SLEEPING – SERGE NICOLAÏ
« Parce que nous sommes acteurs de théâtre et acteurs aux théâtres, parce que nos passions sont à la fois sur la scène et devant la scène, ici suivent des pensées d’acteurs (jeunes créateurs en « exercice ») et de critiques de théâtre (jeunes spectateurs en « exercice») en formation au LFTP. » Par Daphné Papadopoulos.
Au début du mois de novembre 2021, au théâtre du Monfort se jouait Sleeping, un spectacle de Serge Nicolaï avec Yoshi Oida, une pièce inspirée du roman Les Belles Endormies de Yasunari Kawabata.

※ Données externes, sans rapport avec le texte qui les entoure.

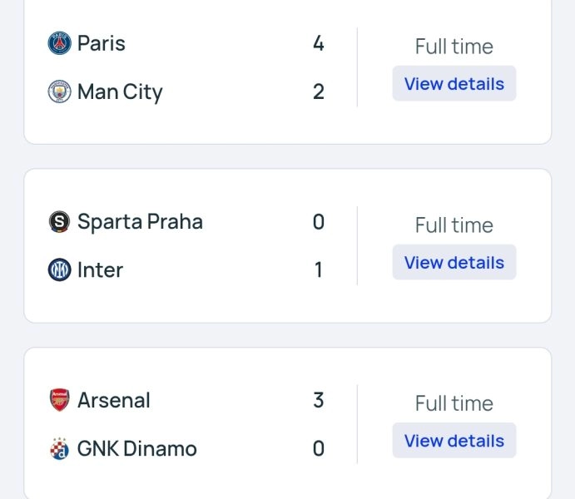Click the Man City club crest
Screen dimensions: 575x499
coord(60,91)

Serge Nicolaï nous emmène par le biais de rêves merveilleux dans l’esprit d’un vieil homme mourant, Eguchi interprété par Yoshi Oida. Eguchi intègre une clinique où on lui propose une drogue – seulement destinée aux vieillards – qui donne au réveil la sensation d’avoir rajeuni. Certains vieillards rêvent de leur vie passée tandis que d’autres se retrouvent happés par des cauchemars mais tous finissent par sombrer paisiblement dans un sommeil éternel. Eguchi choisit lui aussi de prendre de cette drogue et tombe aux côtés d’une jeune fille endormie, dans un sommeil profond.
Avec les moyens d’un Théâtre Pauvre, le spectateur est transporté dans un monde fantastique. Une scénographie efficace et un vidéoprojecteur nous offrent un accès direct aux pensées d’Eguchi. Le spectateur se retrouve alors plongé dans un monde parallèle onirique, à la rencontre des femmes ayant façonné la vie du vieillard – d’abord sa mère, puis son amante, puis sa fille. La dernière traversée des jalons marquant sa vie, invite Eguchi à une dernière introspection, remise en question de sa propre personne et de ses choix.

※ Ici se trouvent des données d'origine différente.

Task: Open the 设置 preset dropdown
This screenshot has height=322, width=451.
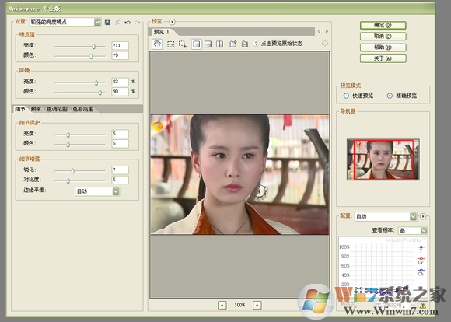Action: 97,22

Serge Nicolaï opte pour une mise en scène épurée, empruntée à la culture japonaise. Le travail des costumes en est une manifestation, allant des costumes plus traditionnels comme le yukata, le kimono, les geta, jusqu’au style kawaii bien plus répandu de nos jours et les masques d’animaux comme le porc et le lapin, symboles dans la mythologie nipponne de saleté pour l’un, et d’amour et de guérison pour l’autre. Le metteur en scène est ici très proche du Théâtre Nô (masques traditionnels, précision des mouvements, etc) et la plupart des échanges se font en japonais.

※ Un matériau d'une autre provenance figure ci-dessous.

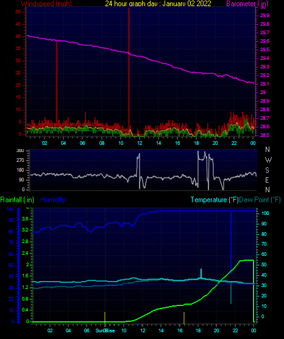Click the tall red wind gust spike near 11
The height and width of the screenshot is (339, 284).
[129, 71]
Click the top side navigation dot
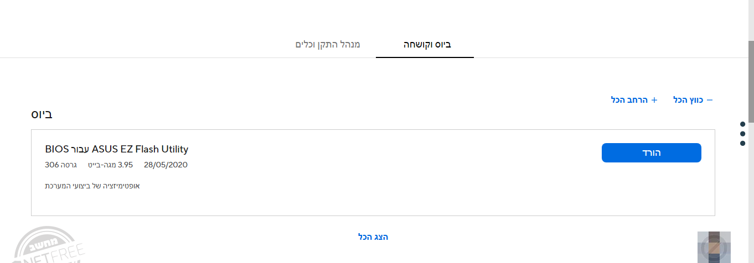Image resolution: width=754 pixels, height=263 pixels. tap(743, 124)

Pour un laborantin du LFTP, il est une chance de voir Yoshi Oida à l’œuvre, après avoir attentivement lu ses écrits théoriques. Dès mon entrée dans la salle et aussitôt installée à ma place, mon attention s’est particulièrement attachée à la technique des acteurs sur scène et plus précisément à leur posturalité et leurs mouvements. J’ai rapidement remarqué la technicité de l’acteur – Yoshi Oida est un pape dans cette discipline – dans ses gestes et ses déplacements. Je dois avouer que le corps de ses partenaires de jeu étaient encore plus fascinants – peut-être était-ce une volonté du metteur en scène qu’Eguchi ait un corps et une démarche quotidienne et que les hommes et/ou créatures qu’il rencontre dans ses rêves nous donnent tout de suite une sensation étrange presque d’inconfort. Le même inconfort et la même sensation qu’on retrouve après avoir traversé un rêve où surgit un visage qui nous paraît familier que l’on arrive pas tout à fait à saisir, un visage pas tout à fait conforme à la réalité. Eguchi figurait là comme un intrus, les démarches des personnages étaient particulières, leurs mouvements amples et soignés. Eguchi est le seul à ne pas porter de masque traditionnel japonais dans ses rêves; ce masque traditionnel appelés kamen, signifiant « visages passagers », or le jeu masqué demande au corps d’avantage d’engagement. Dans l’exercice du masque neutre, que nous apprenons avec Peggy Dias, j’ai découvert que pour qu’un masque existe sur scène il n’est pas suffisant qu’il soit simplement porté par un acteur ou posé sur un visage. Le corps de l’acteur doit être au service de son masque. Dans le cas du masque neutre, les mouvements de l’acteur doivent être essentiallisés et décomposés, le plus simplement et le plus logiquement possible. À chaque masque sont donc associés une démarche et des maniérismes particuliers qui ne peuvent être trop petits ou quotidiens sinon le masque aura du mal à exister, à être vu par le spectateur.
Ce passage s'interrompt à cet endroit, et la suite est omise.